America’s crippling, shameful failure to foster open, honest, critical awareness of its own racial past has come home to roost in the rise of a Christianist Frankenfaith that distorts our national politics. Its adherents have all the passion of true Christianity, but are unrestrained by any of the practical commitments to modesty, charity, and brotherly love that would normally curtail their most radical impulses. And because White Americans have been taught not to think of race, most of the followers of this false faith lack the social and psychological tools to self-diagnose and recalibrate their beliefs. You cannot identify and filter out the effects of white ethnic anxiety on your own thinking and behavior if you have been conditioned all your life not to acknowledge that it exists.

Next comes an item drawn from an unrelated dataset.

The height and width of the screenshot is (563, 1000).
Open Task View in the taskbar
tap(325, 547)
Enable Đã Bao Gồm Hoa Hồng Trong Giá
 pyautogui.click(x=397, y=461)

So this is where we find ourselves. The world’s preeminent democracy, misshapen by the influence of an amoral religious sect that pursues, defends, and enables white supremacy with the fervor of religious conviction. Misshapen because WEP politics do not only influence the party for which they vote.
Remember the other voting bloc whose members operate with seemingly blind loyalty to a single party. Black Americans vote for Democrats at rates that surpass even WEP support for Republicans. They do this because the other party is controlled by an interest group they know to be hostile or indifferent to their lives, livelihoods, families, and communities. They do this despite their own misgivings about abortion, despite their desire for lower taxes, despite their religious convictions about sex, and despite their interests in fiscal conservatism.
In a country that must confront real challenges on issues of climate change, global health, nuclear power, and labor rights, race and racial ideology are the driving force behind the two most visible partisan voting blocs in American politics. So long as white evangelicals skew the only other major party platform toward narrowly conceived pro-lifeism and away from any practical concern for the needs and experiences of their neighbors, Black Americans will be Democrats. No matter our interests, finances, or faith. This arrangement is neither healthy nor desirable in a functioning democracy. But unless and until WEPs have their Come to Jesus moment on race, this is where we are.